## [REQUIREMENT]
Can you turn the lines of the records, from the line holding "Task: Choose 动画 GIF tool" through the line holding "coord(459,94)", both included, into a Markdown table with the columns Row and Record line, leaving out any blank lines?

+++

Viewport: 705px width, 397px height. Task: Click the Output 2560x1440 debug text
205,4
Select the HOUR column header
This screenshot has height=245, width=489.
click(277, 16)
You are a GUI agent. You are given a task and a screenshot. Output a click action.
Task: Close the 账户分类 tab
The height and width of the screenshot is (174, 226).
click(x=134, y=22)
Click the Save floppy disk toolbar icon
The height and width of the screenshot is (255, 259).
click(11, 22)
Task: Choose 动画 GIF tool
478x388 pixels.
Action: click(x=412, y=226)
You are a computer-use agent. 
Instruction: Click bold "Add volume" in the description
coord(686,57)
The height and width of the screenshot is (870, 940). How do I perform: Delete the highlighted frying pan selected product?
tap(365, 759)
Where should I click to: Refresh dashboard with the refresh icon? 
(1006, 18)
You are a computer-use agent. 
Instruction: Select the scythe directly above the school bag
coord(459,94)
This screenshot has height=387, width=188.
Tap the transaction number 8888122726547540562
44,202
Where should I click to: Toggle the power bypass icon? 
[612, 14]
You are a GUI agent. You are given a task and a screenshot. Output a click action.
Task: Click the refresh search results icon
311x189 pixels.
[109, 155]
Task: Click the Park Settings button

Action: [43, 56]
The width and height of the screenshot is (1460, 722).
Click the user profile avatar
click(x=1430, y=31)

+++

## [WRITTEN RESPONSE]
| Row | Record line |
|---|---|
| 1 | Task: Choose 动画 GIF tool |
| 2 | 478x388 pixels. |
| 3 | Action: click(x=412, y=226) |
| 4 | You are a computer-use agent.  |
| 5 | Instruction: Click bold "Add volume" in the description |
| 6 | coord(686,57) |
| 7 | The height and width of the screenshot is (870, 940). How do I perform: Delete the highlighted frying pan selected product? |
| 8 | tap(365, 759) |
| 9 | Where should I click to: Refresh dashboard with the refresh icon?  |
| 10 | (1006, 18) |
| 11 | You are a computer-use agent.  |
| 12 | Instruction: Select the scythe directly above the school bag |
| 13 | coord(459,94) |